The issue of man-made global warming can no longer be a back burner issue, according to a new resolution passed by the Windsor-Essex County Environment Committee.
On Thursday, the committee unanimously approved a Climate Emergency Declaration for the region — recognizing the threat climate change poses to everyday life.
“This is the people saying to their leaders, ‘We have to do more, we identify this as an issue we’re very worried about and it’s time to declare an emergency over it,’” said Chris Holt, a committee member and Windsor city councillor.
The declaration will be submitted to municipal councils across Windsor-Essex for approval.
The committee hopes to have the declaration approved by councils and corresponding measures in place before the end of the year.

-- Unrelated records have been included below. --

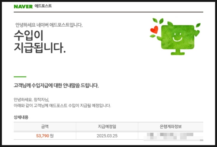
Task: Click the greeting line 안녕하세요 네이버 애드포스트입니다
Action: click(49, 25)
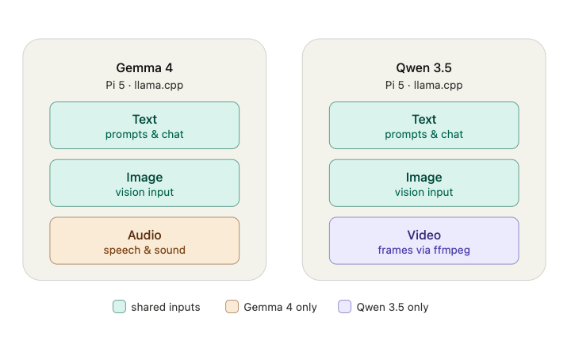Click the shared inputs legend label
The width and height of the screenshot is (571, 337).
point(166,307)
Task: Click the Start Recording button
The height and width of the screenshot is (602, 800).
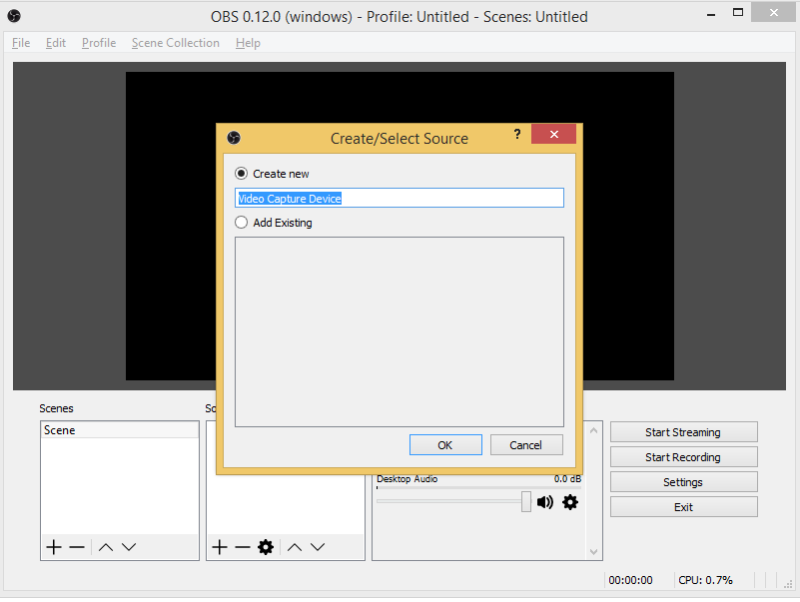Action: coord(683,457)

The resolution approved by the committee recognizes the climate emergency as one with "no forseeable conclusion in sight" and will require "permanent changes" in how both the city and county conduct their business.

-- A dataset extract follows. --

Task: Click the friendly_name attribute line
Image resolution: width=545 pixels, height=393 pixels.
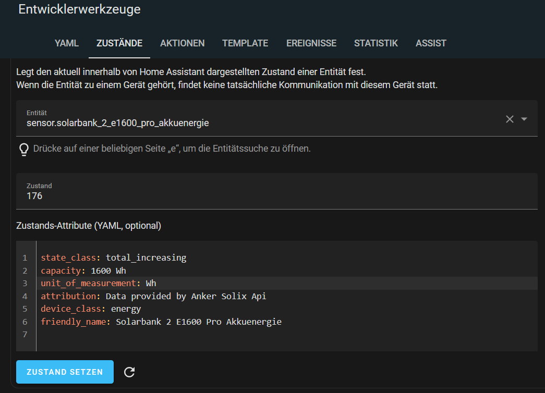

Holt points to over $100 million approved in principle for flood mitigation by the city’s Environment, Transportation and Public Safety Standing Committee on Wednesday as a prime example of the expensive cost of climate change residents are already paying today.
“This is a concrete example of why we need to act,” said Holt.
The Ward 4 councillor hopes to see Windsor fast-track environmentally friendly projects like the Active Transportation Master Plan as part of adopting the declaration.
“Let’s move those forward a little bit in the budgetary process, let's allocate some resources to implementing some of these plans,” said Holt. “That's all we really need to do to make a big change in our city.”
The resolution passed by the committee highlights the economic and health impacts of climate change and identifies the need to work together to contribute to the greater national and global climate change response.
Municipalities across Windsor-Essex would join the likes of Edmonton, Vancouver and Halifax should they declare a climate emergency.